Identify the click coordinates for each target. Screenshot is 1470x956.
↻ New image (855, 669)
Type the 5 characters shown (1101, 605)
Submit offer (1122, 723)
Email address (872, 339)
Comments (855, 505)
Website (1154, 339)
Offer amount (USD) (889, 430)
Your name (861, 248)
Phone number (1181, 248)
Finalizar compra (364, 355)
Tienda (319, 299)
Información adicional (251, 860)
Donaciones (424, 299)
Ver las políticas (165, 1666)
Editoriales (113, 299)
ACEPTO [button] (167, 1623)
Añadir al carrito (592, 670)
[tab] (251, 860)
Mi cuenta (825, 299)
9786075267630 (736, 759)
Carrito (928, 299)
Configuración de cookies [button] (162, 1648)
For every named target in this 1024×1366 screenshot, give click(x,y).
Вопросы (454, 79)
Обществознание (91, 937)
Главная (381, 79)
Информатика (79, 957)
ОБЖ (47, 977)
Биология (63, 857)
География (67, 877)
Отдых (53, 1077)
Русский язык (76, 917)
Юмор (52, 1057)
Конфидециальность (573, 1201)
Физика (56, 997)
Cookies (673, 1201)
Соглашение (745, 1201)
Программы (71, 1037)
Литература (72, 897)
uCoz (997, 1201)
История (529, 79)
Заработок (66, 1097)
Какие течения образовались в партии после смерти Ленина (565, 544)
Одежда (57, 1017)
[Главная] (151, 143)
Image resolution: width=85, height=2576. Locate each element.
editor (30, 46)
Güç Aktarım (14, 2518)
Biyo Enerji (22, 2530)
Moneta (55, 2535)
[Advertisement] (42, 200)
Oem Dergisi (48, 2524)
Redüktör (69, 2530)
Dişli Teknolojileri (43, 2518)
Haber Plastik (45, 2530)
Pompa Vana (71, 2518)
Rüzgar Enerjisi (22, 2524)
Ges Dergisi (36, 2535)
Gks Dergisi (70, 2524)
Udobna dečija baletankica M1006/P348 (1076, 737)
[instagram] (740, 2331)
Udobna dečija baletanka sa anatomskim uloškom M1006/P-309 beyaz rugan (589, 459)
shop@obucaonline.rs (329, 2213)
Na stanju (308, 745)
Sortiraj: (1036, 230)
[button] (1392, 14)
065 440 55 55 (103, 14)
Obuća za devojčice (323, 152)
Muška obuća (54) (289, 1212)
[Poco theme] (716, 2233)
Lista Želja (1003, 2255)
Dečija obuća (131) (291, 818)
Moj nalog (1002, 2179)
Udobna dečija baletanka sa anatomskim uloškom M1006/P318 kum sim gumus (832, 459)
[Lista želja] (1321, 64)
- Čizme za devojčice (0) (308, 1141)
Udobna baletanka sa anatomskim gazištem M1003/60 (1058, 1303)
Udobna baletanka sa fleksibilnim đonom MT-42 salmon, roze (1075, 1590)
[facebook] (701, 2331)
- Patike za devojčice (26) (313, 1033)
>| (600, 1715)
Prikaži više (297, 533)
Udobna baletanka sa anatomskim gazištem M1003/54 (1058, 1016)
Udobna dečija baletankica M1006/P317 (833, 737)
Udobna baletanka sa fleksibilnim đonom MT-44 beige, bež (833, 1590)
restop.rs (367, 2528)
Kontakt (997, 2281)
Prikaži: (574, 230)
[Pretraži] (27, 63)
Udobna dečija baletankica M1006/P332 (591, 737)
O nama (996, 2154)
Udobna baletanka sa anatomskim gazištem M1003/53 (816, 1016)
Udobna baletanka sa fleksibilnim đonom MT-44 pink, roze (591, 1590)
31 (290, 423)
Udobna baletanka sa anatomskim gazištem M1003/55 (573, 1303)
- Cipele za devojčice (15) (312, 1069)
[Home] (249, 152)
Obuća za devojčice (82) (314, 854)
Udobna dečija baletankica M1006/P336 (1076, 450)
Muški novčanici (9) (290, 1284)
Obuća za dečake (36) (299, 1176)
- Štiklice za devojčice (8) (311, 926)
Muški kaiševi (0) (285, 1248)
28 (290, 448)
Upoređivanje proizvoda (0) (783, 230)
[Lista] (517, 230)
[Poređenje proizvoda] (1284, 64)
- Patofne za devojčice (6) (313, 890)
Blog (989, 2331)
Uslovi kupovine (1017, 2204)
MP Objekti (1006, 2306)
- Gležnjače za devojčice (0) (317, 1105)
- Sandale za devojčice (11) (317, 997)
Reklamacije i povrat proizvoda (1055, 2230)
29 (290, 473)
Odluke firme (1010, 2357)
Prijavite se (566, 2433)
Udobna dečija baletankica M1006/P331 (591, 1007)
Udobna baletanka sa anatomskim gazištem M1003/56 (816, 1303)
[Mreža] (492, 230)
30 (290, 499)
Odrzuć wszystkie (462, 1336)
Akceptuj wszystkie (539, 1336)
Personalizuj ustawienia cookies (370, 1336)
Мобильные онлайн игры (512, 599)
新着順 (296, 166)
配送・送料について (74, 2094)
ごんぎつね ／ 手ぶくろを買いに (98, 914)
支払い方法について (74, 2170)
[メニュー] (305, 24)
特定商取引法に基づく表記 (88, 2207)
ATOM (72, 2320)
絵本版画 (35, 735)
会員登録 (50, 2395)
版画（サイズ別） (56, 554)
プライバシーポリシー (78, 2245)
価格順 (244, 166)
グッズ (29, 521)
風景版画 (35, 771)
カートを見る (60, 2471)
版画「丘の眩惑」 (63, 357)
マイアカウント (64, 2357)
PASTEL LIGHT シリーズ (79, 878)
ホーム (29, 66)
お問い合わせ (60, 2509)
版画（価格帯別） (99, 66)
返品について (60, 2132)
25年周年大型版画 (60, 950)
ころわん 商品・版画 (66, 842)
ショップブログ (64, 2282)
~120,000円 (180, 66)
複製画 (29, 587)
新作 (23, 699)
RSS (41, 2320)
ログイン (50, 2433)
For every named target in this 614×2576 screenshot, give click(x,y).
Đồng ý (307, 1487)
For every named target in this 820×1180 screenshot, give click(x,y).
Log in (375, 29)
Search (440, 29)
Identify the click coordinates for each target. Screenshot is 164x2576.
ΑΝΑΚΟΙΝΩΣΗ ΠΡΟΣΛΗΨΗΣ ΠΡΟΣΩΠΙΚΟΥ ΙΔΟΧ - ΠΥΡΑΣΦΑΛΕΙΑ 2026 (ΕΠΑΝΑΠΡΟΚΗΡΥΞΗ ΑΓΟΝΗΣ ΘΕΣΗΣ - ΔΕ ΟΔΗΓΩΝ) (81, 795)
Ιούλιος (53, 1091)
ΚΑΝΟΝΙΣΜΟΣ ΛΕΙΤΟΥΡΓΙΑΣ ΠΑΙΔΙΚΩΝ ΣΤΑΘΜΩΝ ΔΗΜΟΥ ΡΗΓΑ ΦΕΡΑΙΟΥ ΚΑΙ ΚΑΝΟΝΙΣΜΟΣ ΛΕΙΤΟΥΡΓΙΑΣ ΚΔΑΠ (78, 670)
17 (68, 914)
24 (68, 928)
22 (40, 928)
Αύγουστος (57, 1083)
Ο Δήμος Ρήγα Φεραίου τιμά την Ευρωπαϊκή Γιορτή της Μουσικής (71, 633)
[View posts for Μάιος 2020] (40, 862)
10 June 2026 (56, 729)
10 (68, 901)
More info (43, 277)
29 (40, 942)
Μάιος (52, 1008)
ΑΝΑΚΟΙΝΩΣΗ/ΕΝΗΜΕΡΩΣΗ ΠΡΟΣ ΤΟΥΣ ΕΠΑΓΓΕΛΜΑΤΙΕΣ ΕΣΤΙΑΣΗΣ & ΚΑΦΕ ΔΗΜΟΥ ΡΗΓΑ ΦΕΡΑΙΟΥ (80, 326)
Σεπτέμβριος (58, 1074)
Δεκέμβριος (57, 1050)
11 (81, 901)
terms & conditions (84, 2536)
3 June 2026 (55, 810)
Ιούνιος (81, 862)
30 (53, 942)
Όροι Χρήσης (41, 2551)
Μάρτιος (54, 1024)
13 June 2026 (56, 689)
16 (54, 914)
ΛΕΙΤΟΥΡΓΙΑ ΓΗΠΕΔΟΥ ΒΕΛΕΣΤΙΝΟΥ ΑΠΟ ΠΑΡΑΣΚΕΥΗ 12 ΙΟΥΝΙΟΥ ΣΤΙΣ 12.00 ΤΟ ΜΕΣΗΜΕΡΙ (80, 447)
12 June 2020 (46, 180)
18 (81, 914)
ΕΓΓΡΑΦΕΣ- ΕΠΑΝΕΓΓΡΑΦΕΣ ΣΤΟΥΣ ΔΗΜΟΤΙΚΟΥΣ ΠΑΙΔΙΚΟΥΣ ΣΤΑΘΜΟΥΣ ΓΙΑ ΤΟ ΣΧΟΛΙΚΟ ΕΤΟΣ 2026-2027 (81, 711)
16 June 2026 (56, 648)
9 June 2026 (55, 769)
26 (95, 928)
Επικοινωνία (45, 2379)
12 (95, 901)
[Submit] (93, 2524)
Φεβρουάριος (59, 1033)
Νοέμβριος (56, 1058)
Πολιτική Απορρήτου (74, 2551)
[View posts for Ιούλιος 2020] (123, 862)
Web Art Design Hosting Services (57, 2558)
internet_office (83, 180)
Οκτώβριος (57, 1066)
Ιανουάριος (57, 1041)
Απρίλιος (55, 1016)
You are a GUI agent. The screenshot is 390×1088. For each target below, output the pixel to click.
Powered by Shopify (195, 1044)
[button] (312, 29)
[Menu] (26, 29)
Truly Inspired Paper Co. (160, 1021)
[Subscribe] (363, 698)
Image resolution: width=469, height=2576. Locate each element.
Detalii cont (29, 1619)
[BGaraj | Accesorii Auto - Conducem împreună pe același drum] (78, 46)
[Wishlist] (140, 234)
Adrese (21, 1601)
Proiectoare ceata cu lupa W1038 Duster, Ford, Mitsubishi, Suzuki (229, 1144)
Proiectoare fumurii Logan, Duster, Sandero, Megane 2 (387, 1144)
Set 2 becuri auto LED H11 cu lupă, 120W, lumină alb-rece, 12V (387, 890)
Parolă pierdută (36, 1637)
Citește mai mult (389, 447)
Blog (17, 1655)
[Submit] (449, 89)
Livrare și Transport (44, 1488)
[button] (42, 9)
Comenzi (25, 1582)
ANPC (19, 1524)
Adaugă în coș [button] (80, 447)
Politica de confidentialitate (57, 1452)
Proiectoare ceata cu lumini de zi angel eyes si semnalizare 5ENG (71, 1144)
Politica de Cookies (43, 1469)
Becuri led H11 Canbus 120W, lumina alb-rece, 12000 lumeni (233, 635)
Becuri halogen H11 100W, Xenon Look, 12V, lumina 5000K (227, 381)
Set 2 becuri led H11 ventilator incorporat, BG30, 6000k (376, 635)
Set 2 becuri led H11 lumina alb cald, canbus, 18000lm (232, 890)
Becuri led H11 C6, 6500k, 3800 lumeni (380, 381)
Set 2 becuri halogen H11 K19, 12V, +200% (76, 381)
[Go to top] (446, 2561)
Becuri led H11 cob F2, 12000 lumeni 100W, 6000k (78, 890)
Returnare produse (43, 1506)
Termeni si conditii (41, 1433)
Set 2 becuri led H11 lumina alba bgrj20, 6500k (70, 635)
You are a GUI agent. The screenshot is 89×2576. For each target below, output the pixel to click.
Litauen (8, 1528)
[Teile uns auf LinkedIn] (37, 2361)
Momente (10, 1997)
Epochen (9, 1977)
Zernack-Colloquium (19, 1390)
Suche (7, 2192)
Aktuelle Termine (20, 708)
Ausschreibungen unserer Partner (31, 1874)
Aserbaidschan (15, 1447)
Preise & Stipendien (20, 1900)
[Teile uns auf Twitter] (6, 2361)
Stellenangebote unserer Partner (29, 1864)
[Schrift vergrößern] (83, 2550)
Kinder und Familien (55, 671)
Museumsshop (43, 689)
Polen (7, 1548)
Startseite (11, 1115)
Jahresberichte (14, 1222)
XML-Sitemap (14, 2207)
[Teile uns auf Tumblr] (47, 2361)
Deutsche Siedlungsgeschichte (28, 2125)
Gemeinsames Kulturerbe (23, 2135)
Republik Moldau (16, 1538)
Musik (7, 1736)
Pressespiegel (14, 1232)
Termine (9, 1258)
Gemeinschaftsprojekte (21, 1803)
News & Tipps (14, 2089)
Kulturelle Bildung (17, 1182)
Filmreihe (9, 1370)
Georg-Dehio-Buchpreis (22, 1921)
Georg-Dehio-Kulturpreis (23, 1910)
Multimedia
--- --- ---
→ **What is expected**
Copy the stretch of the records above that runs from the line with "Ver las políticas (165, 1666)" through the line with "editor (30, 46)". Both end lines belong in the copy, and nothing else does.

→ **Solution**
Ver las políticas (165, 1666)
Editoriales (113, 299)
ACEPTO [button] (167, 1623)
Añadir al carrito (592, 670)
[tab] (251, 860)
Mi cuenta (825, 299)
9786075267630 (736, 759)
Carrito (928, 299)
Configuración de cookies [button] (162, 1648)
For every named target in this 1024×1366 screenshot, give click(x,y).
Вопросы (454, 79)
Обществознание (91, 937)
Главная (381, 79)
Информатика (79, 957)
ОБЖ (47, 977)
Биология (63, 857)
География (67, 877)
Отдых (53, 1077)
Русский язык (76, 917)
Юмор (52, 1057)
Конфидециальность (573, 1201)
Физика (56, 997)
Cookies (673, 1201)
Соглашение (745, 1201)
Программы (71, 1037)
Литература (72, 897)
uCoz (997, 1201)
История (529, 79)
Заработок (66, 1097)
Какие течения образовались в партии после смерти Ленина (565, 544)
Одежда (57, 1017)
[Главная] (151, 143)
Image resolution: width=85, height=2576. Locate each element.
editor (30, 46)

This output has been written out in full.